# Textabschnitt
┄┄┄┄┄┄┄┄┄┄
Die Militärakademie hat ihren Sitz im herzöglichen Palast der Stadt. Daneben gibt es in der Stadt noch weitere Ausbildungseinrichtungen der Akademie.
An der Militärakademie findet alljährlich ein altes Zeremoniell statt, das die Bezeichnung Mak P 100 trägt. Damit werden die letzten 100 Tage der Offiziersausbildung in Modena eingeläutet. Das Zeremoniell stammt von der alten piemontesischen Militärakademie in Turin. 1840 soll dort der Kadett Emanuele Balbo Bertone di Sambuy im piemontesischen Dialekt ausgerufen haben: “Mac pi tre ani!” – „Nur noch drei Jahre!“. Bald wurde es Gewohnheit, die restliche Ausbildungszeit auf diese Weise zu verkünden. Schließlich wurde der Brauch unter Bezugnahme auf die letzten 100 Tage zur Institution.
┄┄┄┄┄┄┄┄┄┄
# Aufgaben
**1.** Beantworte zum Text über die Militärakademie diese Fragen:
(a) Was wird mit dem Zeremoniell Mak P 100 eingeläutet?
(b) Von welcher Einrichtung stammt das Zeremoniell?
(c) In welchem Jahr soll der Kadett den Ausruf getan haben?
**2.** Schreibe den Text über die Militärakademie im Anschluss an seinen letzten Satz weiter.
Die Auflistung steht in keinem Zusammenhang mit dem Text über die Militärakademie.
┄┄┄┄┄┄┄┄┄┄
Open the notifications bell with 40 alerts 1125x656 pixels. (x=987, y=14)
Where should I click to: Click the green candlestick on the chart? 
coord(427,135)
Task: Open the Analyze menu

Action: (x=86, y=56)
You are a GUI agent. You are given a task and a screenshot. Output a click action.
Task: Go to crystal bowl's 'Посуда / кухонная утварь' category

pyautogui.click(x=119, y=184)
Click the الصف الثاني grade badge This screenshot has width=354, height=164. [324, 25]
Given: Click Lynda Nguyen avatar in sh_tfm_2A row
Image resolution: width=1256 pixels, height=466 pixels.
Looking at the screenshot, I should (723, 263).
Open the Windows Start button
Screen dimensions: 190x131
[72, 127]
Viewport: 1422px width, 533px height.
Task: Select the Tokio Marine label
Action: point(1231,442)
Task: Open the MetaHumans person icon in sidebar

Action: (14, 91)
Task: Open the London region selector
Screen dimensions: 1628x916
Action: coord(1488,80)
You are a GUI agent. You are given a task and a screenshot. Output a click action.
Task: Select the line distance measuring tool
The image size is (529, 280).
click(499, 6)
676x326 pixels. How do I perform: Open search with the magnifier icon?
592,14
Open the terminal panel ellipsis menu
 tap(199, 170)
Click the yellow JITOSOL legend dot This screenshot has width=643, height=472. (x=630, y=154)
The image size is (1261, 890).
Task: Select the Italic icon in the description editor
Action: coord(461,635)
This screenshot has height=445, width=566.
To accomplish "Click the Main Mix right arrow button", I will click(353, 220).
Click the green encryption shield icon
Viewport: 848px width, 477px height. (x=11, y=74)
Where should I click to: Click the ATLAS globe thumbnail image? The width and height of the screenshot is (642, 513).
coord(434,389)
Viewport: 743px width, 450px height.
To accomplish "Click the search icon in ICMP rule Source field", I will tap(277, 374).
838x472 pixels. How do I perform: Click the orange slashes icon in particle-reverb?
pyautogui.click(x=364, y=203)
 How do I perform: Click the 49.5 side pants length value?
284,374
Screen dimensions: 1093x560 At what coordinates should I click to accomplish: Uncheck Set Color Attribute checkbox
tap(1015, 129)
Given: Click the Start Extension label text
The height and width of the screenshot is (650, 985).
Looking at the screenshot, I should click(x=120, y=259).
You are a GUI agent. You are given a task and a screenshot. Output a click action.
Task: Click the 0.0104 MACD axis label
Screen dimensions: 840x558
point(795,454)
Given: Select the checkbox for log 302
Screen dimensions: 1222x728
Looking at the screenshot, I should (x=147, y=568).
┄┄┄┄┄┄┄┄┄┄
# Ergebnisse je Aufgabe
**1.**
(a) Die letzten 100 Tage der Offiziersausbildung in Modena.
(b) Von der alten piemontesischen Militärakademie in Turin.
(c) 1840.

**2.**
Weitere Ausbildung
Nach Abschluss der Ausbildung in Modena gehen die neuen Offiziere der Carabinieri an die Offiziersschule der Carabinieri in Rom. Dort vervollständigen sie ihre militärische und polizeiliche Fachausbildung und absolvieren ein zweijähriges Master-Studium in Rechtswissenschaften. Die Leutnante des Heeres gehen an die Offiziersfachschule des Heeres (Scuola di Applicazione) in Turin. Dort erhalten sie eine zweijährige Fachausbildung im Bereich ihrer jeweiligen Truppengattung, die durch den Besuch von Truppenschulen und Praktika ergänzt wird. Daneben ist auch hier ein Master zu erwerben. In Zusammenarbeit mit der Universität Turin sind spezielle Master-Studiengänge mit Schwerpunkten in den Bereichen Politikwissenschaft, Infrastruktur, Logistik, Informationstechnik und Wirtschaft eingerichtet worden, die auch Zivilisten offenstehen.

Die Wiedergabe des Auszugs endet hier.